- Directed by: Vinod DL
- Story by: Vinod DL
- Produced by: Vijay K Celliah
- Starring: Sibiraj Nikhila Vimal Sathish
- Cinematography: Arvi
- Edited by: Ruben
- Music by: Ramjeevan
- Production company: Boss Movies
- Release date: 13 May 2022;
- Running time: 105 minutes
- Country: India
- Language: Tamil

= Ranga (2022 film) =

Ranga is a 2022 Tamil language survival thriller film directed by Vinod, starring Sibi Sathyaraj, Nikhila Vimal and Sathish in the leading roles.

==Plot==
Adithya (Sibiraj), suffering from a unique syndrome, falls in love with Abhinaya (Nikhila Vimal) and marries her. While on their honeymoon in Manali, their lives take a turn. Stuck in the cold place, will they fight to survive?

==Production==
In February 2017, Sibiraj agreed to work on an action thriller film directed by newcomer Vinod, who had previously made short films and had appeared on the Naalaiya Iyakkunar reality show for budding film directors. Vinod prepared the script for ten months and revealed that the film's shoot would take the film from Chennai to Kashmir and Pollachi. Ruben was signed as the film's editor, while Arvi and Ramjeevan were picked as cinematographer and music composer. Actress Nikhila Vimal joined the team in March 2017, stating that she would play a city based girl for the first time, following a series of films featuring her in rural settings.

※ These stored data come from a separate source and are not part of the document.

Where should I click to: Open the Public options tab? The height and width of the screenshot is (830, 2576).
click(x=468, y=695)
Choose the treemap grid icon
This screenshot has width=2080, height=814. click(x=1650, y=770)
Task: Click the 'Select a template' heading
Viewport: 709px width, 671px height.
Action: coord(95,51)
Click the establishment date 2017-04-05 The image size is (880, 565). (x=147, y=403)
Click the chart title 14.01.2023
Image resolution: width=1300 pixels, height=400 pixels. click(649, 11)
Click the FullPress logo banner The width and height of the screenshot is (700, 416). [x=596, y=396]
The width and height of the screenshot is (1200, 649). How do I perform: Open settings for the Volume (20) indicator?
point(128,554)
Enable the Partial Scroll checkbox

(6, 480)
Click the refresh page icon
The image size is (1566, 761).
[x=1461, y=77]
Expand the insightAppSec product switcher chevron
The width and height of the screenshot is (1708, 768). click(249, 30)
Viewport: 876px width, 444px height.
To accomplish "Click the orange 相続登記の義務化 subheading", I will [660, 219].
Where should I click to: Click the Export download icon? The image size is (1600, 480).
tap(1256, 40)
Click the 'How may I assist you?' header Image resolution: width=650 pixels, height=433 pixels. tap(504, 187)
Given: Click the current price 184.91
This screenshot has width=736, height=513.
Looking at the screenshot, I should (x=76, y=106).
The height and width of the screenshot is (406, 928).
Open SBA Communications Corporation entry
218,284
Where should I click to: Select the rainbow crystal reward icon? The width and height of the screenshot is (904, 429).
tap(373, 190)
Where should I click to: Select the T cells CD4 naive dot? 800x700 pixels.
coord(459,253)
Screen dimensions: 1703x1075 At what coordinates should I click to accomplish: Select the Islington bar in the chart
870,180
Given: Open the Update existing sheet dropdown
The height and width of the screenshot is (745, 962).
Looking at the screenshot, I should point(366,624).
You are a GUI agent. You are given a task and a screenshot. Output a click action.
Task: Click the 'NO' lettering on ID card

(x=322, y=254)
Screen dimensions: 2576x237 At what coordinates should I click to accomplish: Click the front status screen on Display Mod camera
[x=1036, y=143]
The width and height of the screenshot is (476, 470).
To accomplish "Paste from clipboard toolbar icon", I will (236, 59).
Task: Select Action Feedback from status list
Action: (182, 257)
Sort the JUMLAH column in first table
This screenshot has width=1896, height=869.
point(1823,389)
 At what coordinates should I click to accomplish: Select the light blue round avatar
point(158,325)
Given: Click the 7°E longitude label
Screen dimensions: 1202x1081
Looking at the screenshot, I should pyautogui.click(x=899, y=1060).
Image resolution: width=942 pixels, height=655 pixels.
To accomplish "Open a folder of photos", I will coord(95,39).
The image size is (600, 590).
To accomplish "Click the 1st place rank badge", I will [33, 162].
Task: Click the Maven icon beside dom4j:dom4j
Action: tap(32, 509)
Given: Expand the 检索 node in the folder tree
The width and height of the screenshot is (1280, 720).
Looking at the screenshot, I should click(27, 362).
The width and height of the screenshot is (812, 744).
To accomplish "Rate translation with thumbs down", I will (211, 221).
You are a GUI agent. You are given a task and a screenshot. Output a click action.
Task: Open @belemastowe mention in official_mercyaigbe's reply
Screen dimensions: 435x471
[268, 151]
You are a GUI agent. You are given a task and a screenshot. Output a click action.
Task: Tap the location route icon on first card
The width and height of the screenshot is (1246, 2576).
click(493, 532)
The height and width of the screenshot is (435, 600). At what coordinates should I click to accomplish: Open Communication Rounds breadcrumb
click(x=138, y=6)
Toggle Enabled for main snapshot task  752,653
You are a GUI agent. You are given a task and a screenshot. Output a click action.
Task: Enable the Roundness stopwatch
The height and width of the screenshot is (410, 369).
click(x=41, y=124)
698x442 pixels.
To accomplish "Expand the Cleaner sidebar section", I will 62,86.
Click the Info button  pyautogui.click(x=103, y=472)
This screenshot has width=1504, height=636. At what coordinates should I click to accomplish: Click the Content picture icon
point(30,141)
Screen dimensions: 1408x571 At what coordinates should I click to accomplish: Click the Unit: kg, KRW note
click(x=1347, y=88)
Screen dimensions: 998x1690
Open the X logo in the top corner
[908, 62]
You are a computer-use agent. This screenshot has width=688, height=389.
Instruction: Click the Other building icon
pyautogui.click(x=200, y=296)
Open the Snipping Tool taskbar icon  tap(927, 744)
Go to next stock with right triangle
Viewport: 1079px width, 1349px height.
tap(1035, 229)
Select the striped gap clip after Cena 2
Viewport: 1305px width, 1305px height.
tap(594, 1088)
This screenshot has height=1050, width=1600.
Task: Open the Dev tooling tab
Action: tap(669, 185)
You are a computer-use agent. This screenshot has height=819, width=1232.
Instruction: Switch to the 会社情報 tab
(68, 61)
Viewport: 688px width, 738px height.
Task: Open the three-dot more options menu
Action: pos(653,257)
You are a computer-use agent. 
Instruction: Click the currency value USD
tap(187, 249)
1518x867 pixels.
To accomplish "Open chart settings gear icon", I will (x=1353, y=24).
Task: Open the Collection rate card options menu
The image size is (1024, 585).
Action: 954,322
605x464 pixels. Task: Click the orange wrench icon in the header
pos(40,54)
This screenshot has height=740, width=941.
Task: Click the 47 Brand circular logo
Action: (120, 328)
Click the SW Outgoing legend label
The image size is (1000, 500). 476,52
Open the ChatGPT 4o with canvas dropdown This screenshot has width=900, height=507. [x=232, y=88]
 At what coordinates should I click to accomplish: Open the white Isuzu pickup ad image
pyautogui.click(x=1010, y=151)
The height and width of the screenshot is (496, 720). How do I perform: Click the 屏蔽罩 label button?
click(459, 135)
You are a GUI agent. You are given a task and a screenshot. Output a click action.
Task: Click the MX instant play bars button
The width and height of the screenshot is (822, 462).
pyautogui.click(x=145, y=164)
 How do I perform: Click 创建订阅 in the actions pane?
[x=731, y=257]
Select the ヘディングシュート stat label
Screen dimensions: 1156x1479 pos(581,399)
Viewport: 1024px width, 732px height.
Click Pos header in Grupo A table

The first schedule began in April 2017 in Kashmir and proceeded for twenty one days. The makers of the film sought permission from the producers of Ranga (1982) to reuse the title, with the producer stating that they wanted to name the film after the Hindu deity, Ranganatha. The producer of the film, Vijay K Celliah, revealed that the film would be along the lines of Mani Ratnam's Roja (1992).

==Release==
The Times of India wrote that "A film of this kind deserves a romance that sizzles, but gets one that fizzles out right when it begins". Cinema Express said that "The lack of focus and a few too many missteps pull down this well-performed survival thriller from the heights that it had the potential to reach". A critic from Dinamalar gave the film a rating of 2 out of 5.